Tareas por resolver —
**1.** Copia todas las oraciones del fragmento sobre la Constitución que llevan las palabras «se ven».
**2.** Pasa al inglés esta oración del fragmento sobre la Constitución: «Sobre esta base crean y defienden un sistema de poder platónico en el peor sentido de la palabra.»
**3.** Prolonga el fragmento sobre la Constitución y las élites a partir de su última oración.

La visión de la sociedad que queda plasmada en la Constitución es la de estas élites, incluso si actúan de buena fe y creen actuar en favor del interés general. Lamentablemente, la mayor parte de las veces estas decisiones se ven teñidas por la confusión entre el interés propio y el interés general. Los creadores de la Constitución se ven a sí mismos como los preservadores únicos del bien público, asediados por masas imprudentes dispuestas a dejarse seducir por cualquier encantador de serpientes.

Como dice Rancière, se ven a sí mismos como administradores de las consecuencias locales de las leyes de la necesidad histórica. Entienden que conocen mejor que las mayorías las necesidades propias y ajenas[1]. Sobre esta base crean y defienden un sistema de poder platónico en el peor sentido de la palabra. La voluntad democrática del pueblo se ve reducida a un mecanismo de competencia electoral que no da forma a las decisiones públicas.

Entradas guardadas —
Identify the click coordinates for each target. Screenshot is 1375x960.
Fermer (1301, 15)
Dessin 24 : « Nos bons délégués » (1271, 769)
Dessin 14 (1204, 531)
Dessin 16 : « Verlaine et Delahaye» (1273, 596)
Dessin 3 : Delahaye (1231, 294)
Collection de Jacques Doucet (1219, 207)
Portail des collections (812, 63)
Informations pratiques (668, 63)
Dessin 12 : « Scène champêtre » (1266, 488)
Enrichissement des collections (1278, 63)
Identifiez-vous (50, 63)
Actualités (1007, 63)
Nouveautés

Respuestas por tarea —
**1.**
- Lamentablemente, la mayor parte de las veces estas decisiones se ven teñidas por la confusión entre el interés propio y el interés general.
- Los creadores de la Constitución se ven a sí mismos como los preservadores únicos del bien público, asediados por masas imprudentes dispuestas a dejarse seducir por cualquier encantador de serpientes.
- Como dice Rancière, se ven a sí mismos como administradores de las consecuencias locales de las leyes de la necesidad histórica.

**2.** On this basis they create and defend a Platonic system of power in the worst sense of the word.

**3.**
En estos sistemas, se opone a la voluntad de las mayorías la supuesta neutralidad racional de la Constitución. Pero ya hemos visto que las Constituciones, como cualquier obra humana, están sujetas a la voluntad y cosmovisión de sus creadores. Por ello, es imposible que sean neutrales.Las voces de quienes no participan de su elaboración se ven representadas única y exclusivamente en la medida en que coincidan con la opinión de los redactores.

Pero no sólo esto, las Constituciones tampoco se cumplen a cabalidad. Como cualquier herramienta jurídica, la Constitución opera en un contexto cultural, social y político. Los principios de legitimidad y las relaciones de poder que sostienen al ordenamiento constitucional existen en muchas ocasiones al margen de este.  Suelen, además, tener capacidad de imponerse a la Constitución.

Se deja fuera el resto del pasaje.